Imię Pani to trzecia książka autorstwa Krzysztofa Koziołka, którą miałam przyjemność przeczytać. W moim odczuciu jest ona dużo lepsza od Furia rodzi się w Sławie, która podobnie, jak najnowsza powieść autora jest z gatunku kryminał retro.
Do klasztoru benedyktynów w Grüssau z myślą o odpoczynku przyjeżdża komisarz kryminalny Gustav Dewart. Podczas jego pobytu jeden z zakonników odnajduje ciało ojca Bronisława. Początkowo brano, że śmierć zakonnika to niefortunny wypadek, ale szybko okazało się, że było to morderstwo. Wkrótce odnalezione zostają kolejne ciała.
Tym razem wraz z głównym bohaterem przenosimy się do Grüssau (Krzeszowa) w okresie: od 18 grudnia 1934 do 7 stycznia 1935 roku. Autorowi udało się w tak krótkim przedziale czasowym zafundować czytelnikowi wiele interesujących ciekawostek oraz zdarzeń. A wykorzystane przez Niego fakty historyczne, wprowadzają czytelnika w niepowtarzalny klimat tamtych czasów.
-----
OPIS ZADANIA: Zaktualizuj w recenzji całość od „Imię Pani to” aż do „gatunku kryminał retro.”, wstawiając „okazję” w miejsce „przyjemność”, i przepisz ten fragment. Wiersze zamieszczone dalej stanowią odrębny materiał.

DOSTARCZONY MATERIAŁ:
-----
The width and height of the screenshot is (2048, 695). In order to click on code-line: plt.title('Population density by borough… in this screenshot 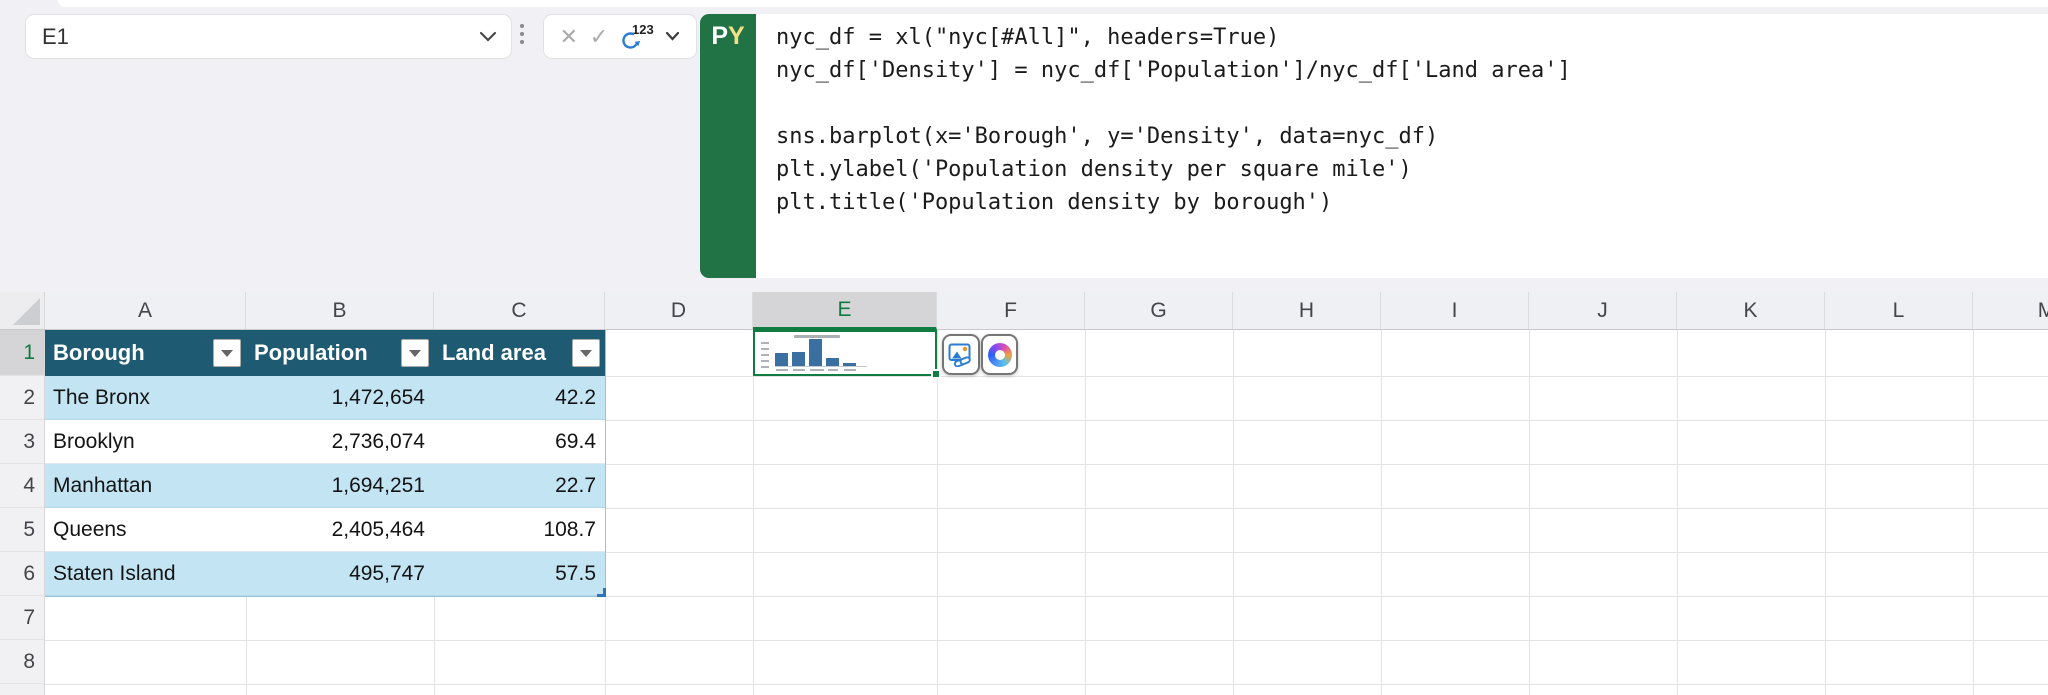, I will do `click(1054, 202)`.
-----
ODPOWIEDŹ KOŃCOWA:
Imię Pani to trzecia książka autorstwa Krzysztofa Koziołka, którą miałam okazję przeczytać. W moim odczuciu jest ona dużo lepsza od Furia rodzi się w Sławie, która podobnie, jak najnowsza powieść autora jest z gatunku kryminał retro.